- [Work order] Extract the stretch of the school meal application notice from "DISCRIMINATION COMPLAINTS" through "other than English.", copying it word for word.

- [Extract to read]
[Start of section]
OTHER BENEFITS:  Your child may be eligible for benefits such as Medicaid or Children’s Health Insurance Program (CHIP).  To determine if your child is eligible, program officials need information from your free and reduced price meal application.  Your written consent is required before any information may be released.  Please refer to the attached parent Disclosure Letter and Consent Statement for information about other benefits.

USE OF INFORMATION STATEMENT

Use of Information Statement: The Richard B. Russell National School Lunch Act requires the information on this application. You do not have to give the information, but if you do not submit all needed information, we cannot approve your child for free or reduced price meals. You must include the last four digits of the social security number of the primary wage earner or other adult household member who signs the application. The social security number is not required when you apply on behalf of a foster child or you list a Supplemental Nutrition Assistance Program (SNAP), Temporary Assistance for Needy Families (TANF) Program or Food Distribution Program on Indian Reservations (FDPIR) case number or other FDPIR identifier for your child or when you indicate that the adult household member signing the application does not have a social security number. We will use your information to determine if your child is eligible for free or reduced price meals, and for administration and enforcement of the lunch and breakfast programs.

We may share your eligibility information with education, health, and nutrition programs to help them evaluate, fund, or determine benefits for their programs, auditors for program reviews, and law enforcement officials to help them look into violations of program rules.

DISCRIMINATION COMPLAINTS

In accordance with federal civil rights law and U.S. Department of Agriculture (USDA) civil rights regulations and policies, this institution is prohibited from discriminating on the basis of race, color, national origin, sex (including gender identity and sexual orientation), disability, age, or reprisal or retaliation for prior civil rights activity.

Program information may be made available in languages other than English.
[End of section]
- [Input data]
[Start of section]
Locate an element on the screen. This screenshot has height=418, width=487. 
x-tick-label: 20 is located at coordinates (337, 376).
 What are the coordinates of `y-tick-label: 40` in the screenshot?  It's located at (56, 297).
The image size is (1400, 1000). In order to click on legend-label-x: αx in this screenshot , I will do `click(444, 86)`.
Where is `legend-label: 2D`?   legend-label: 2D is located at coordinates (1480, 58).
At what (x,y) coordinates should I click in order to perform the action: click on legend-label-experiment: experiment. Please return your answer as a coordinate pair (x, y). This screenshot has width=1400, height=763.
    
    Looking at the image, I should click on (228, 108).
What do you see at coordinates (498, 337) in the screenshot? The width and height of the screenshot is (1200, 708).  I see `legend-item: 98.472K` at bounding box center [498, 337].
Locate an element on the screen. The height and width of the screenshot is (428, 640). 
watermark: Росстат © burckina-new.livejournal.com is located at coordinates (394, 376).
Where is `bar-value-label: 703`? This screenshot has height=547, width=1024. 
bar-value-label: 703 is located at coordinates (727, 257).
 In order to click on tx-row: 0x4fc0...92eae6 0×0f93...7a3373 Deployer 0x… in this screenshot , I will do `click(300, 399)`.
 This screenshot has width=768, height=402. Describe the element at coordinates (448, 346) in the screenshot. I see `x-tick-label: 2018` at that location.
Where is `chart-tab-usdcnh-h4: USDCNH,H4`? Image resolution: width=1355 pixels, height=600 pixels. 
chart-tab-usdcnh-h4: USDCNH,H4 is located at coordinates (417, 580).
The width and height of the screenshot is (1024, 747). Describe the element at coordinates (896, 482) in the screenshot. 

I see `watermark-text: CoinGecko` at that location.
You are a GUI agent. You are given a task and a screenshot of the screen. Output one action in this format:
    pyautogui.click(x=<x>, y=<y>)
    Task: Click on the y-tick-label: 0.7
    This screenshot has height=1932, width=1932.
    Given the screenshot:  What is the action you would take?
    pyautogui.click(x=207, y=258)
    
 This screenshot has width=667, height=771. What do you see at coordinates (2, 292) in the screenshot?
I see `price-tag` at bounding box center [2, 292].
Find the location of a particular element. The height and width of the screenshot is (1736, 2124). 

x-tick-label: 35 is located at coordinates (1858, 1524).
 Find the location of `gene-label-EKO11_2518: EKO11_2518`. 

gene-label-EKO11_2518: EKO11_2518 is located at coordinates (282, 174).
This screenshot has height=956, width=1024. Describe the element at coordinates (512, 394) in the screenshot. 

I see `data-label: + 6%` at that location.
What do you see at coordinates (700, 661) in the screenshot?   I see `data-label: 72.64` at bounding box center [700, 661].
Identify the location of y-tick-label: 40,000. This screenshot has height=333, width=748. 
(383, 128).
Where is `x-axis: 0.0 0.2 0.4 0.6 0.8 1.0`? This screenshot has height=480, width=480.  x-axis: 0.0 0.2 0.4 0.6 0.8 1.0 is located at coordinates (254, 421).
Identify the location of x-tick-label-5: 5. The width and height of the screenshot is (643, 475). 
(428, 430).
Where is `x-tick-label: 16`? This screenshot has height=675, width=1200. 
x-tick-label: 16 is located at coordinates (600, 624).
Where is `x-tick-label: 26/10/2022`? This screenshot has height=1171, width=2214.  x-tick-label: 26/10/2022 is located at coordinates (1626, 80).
[End of section]
- [Answer below]
DISCRIMINATION COMPLAINTS

In accordance with federal civil rights law and U.S. Department of Agriculture (USDA) civil rights regulations and policies, this institution is prohibited from discriminating on the basis of race, color, national origin, sex (including gender identity and sexual orientation), disability, age, or reprisal or retaliation for prior civil rights activity.

Program information may be made available in languages other than English.